··· Records for this task ···

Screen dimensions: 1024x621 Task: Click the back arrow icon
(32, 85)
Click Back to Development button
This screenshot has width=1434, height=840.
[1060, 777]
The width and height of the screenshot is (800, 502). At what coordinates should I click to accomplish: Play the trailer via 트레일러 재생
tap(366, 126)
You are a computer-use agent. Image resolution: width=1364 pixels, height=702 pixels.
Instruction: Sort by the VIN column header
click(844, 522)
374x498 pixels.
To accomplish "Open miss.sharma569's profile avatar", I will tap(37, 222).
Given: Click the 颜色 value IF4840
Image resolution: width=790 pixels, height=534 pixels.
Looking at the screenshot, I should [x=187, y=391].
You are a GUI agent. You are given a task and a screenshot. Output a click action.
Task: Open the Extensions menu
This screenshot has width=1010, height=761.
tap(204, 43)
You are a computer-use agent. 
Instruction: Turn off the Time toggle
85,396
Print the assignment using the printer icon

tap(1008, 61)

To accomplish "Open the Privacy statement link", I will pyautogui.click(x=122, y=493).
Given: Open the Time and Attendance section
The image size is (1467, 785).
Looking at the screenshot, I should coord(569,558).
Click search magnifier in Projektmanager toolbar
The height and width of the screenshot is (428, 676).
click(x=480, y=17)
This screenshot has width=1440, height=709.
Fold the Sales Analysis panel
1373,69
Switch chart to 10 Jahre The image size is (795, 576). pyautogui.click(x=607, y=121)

···

## Exercise brief
Reproduce all of the data above, substituting "Display resolution" for every occurrence of "Image resolution" and leaving everything else unchanged.

## Result of this exercise
Screen dimensions: 1024x621 Task: Click the back arrow icon
(32, 85)
Click Back to Development button
This screenshot has width=1434, height=840.
[1060, 777]
The width and height of the screenshot is (800, 502). At what coordinates should I click to accomplish: Play the trailer via 트레일러 재생
tap(366, 126)
You are a computer-use agent. Display resolution: width=1364 pixels, height=702 pixels.
Instruction: Sort by the VIN column header
click(844, 522)
374x498 pixels.
To accomplish "Open miss.sharma569's profile avatar", I will tap(37, 222).
Given: Click the 颜色 value IF4840
Display resolution: width=790 pixels, height=534 pixels.
Looking at the screenshot, I should [x=187, y=391].
You are a GUI agent. You are given a task and a screenshot. Output a click action.
Task: Open the Extensions menu
This screenshot has width=1010, height=761.
tap(204, 43)
You are a computer-use agent. 
Instruction: Turn off the Time toggle
85,396
Print the assignment using the printer icon

tap(1008, 61)

To accomplish "Open the Privacy statement link", I will pyautogui.click(x=122, y=493).
Given: Open the Time and Attendance section
The image size is (1467, 785).
Looking at the screenshot, I should coord(569,558).
Click search magnifier in Projektmanager toolbar
The height and width of the screenshot is (428, 676).
click(x=480, y=17)
This screenshot has width=1440, height=709.
Fold the Sales Analysis panel
1373,69
Switch chart to 10 Jahre The image size is (795, 576). pyautogui.click(x=607, y=121)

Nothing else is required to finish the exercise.